Les cas d’études de Terry et Mynatt portaient sur différents aspects inhérents à la conception exploratoire, révélant des processus fortement itératifs ainsi que la nécessité de maintenir plusieurs versions d’un même design. Une technique adoptée par l’utilisateur consiste à faire des copies du travail en cours afin d’explorer d’autres possibilités en profondeur. Afin d’évaluer le résultat d’une opération, une utilisation répétée des commandes annuler et refaire permet de révéler très brièvement des différences entre les versions courantes et précédentes. Ces techniques permettent à l’utilisateur d'évaluer le résultat de ses actions à différentes échelles, variant les niveaux de détails et via des représentations multiples. Utiliser les commandes annuler et refaire pour générer des variations est problématique à cause de sa nature éphémère : il n'existe qu'une seule version à la fois, rendant la comparaison difficile, il s’agit d’une comparaison faite dans le temps et non dans l’espace. Nous sommes alors témoins d’une utilisation détournée des outils mis à dispositions (annuler et refaire, ou multiplication des fichiers) pour pouvoir faire de l’exploration. Des outils permettant l’utilisation de calques (comme des outils de dessin vectoriels tels qu’Illustrator, InkScape, Paint.Net etc.) peuvent aider plus facilement à la gestion de versions, même s’il s’agit là encore d’une utilisation détournée de la fonctionnalité première, puisqu’ils permettent plus facilement le changement d’une version à une autre. Cela ne permet là

encore qu’une comparaison dans le temps et non dans l’espace : il n’est pas possible de comparer deux designs côte à côte. Lorsque les outils ne permettent pas nativement de comparer des versions d’un design (dimension cognitive : visibilité/juxtaposition), l’utilisateur doit gérer lui-même ses versions.
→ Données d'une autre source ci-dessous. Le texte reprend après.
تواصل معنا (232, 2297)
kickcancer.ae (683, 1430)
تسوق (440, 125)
Bien sûr le mécanisme des actions réversibles est une fonctionnalité indispensable à la conception exploratoire, ou plus spécifiquement : la possibilité de revenir à un état précédent car la solution explorée ne convient pas. Ce mécanisme autorise l’utilisateur à prendre des risques ce qui lui permet d’explorer sans crainte d’avoir à tout recommencer s’il commet une erreur. Notons que la correction d’erreurs est un critère d’ergonomie (Bastien & Scapin, 1993). (Fekete, 1996) présente l’annulation comme étant l’un des trois services indispensables à l’IHM.
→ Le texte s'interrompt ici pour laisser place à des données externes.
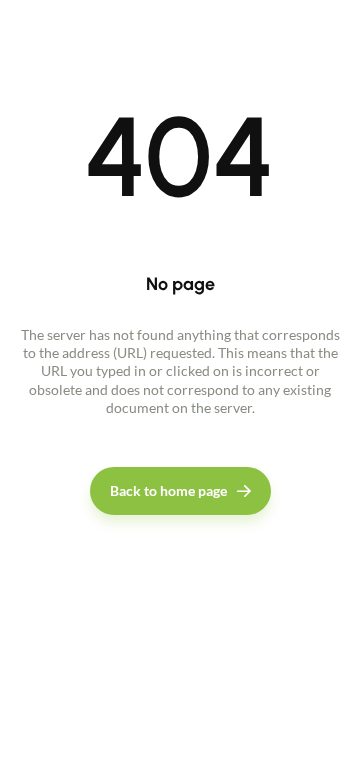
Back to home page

B. Paradigmes d’interaction

La manipulation directe ainsi que l’interaction instrumentale sont des techniques efficaces pour interagir avec un objet simple : elles réduisent le nombre d’actions requises comparées à d’autres techniques telles que les lignes de commandes ; le dialogue conversationnel, ou les interactions modales. Les principes de conception appliqués à l’interaction instrumentale, tels que la réification (transformer un concept en objet), le polymorphisme (appliquer une même opération à différentes classes d’objets) et la réutilisation (de sélections passées et de précédents résultats d’interactions) étendent le pouvoir d’action sur des objets multiples.

1. La manipulation directe

L’un des principes d’interaction les plus répandus dans les applications graphiques actuelles depuis de nombreuses années est celui de la manipulation directe (Shneiderman, 1987).